B.C. museum gets groovy with John Lennon’s Rolls-Royce

08 April, 2016 - 0 Comments

“You swine! You swine! How dare you do that to a Rolls-Royce!”

Imagine John Lennon telling the story over a cup of tea, eyes glinting in quiet amusement behind those round-rimmed glasses. The tale of the woman who attacked him with an umbrella, provoked into berserker fury by the psychedelic Romany paintwork of his big yellow Rolls-Royce. Was it true? Maybe, maybe not.

As for the Rolls-Royce, it’s as solidly real as they come – 2,500 kilograms of a Liverpudlian’s Brobdingnagian folly. It sits in the foyer of Victoria’s Royal B.C. Museum, drawing eyeballs like it has its own gravity well, an icon of British nobility turned on its head. In the mid-1960s, this car was right in the heart of Beatlemania – so how did it end up in a museum on the Canadian West Coast?
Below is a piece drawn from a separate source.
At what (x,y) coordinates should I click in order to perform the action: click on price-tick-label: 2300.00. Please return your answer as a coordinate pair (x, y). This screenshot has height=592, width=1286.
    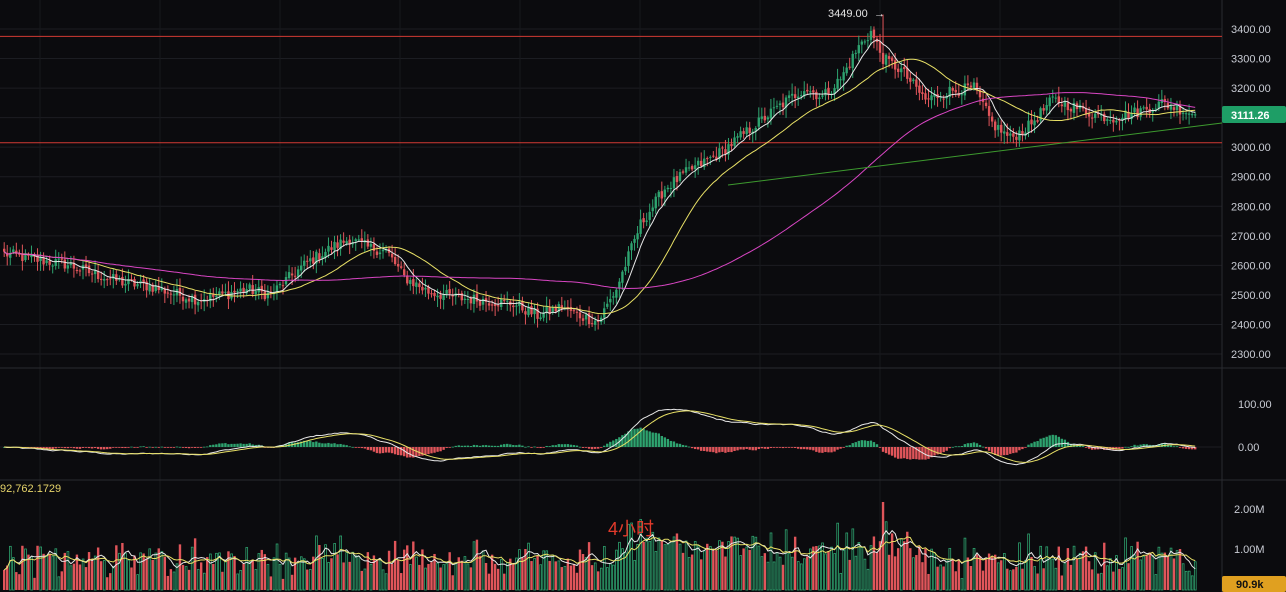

You can blame Ringo Starr for the paint job. According to Lennon’s former chauffeur Les Anthony, the idea of painting the Rolls like a Romany caravan came from the Beatles’ drummer as they passed a fairground. Soon, respectable Rolls-Royce black was replaced by a yellow background with floral flourishes and a zodiac symbol atop the roof. Lennon would give back his MBE in 1969, and the yellow Rolls-Royce would return it to the Royal Chamberlain’s office.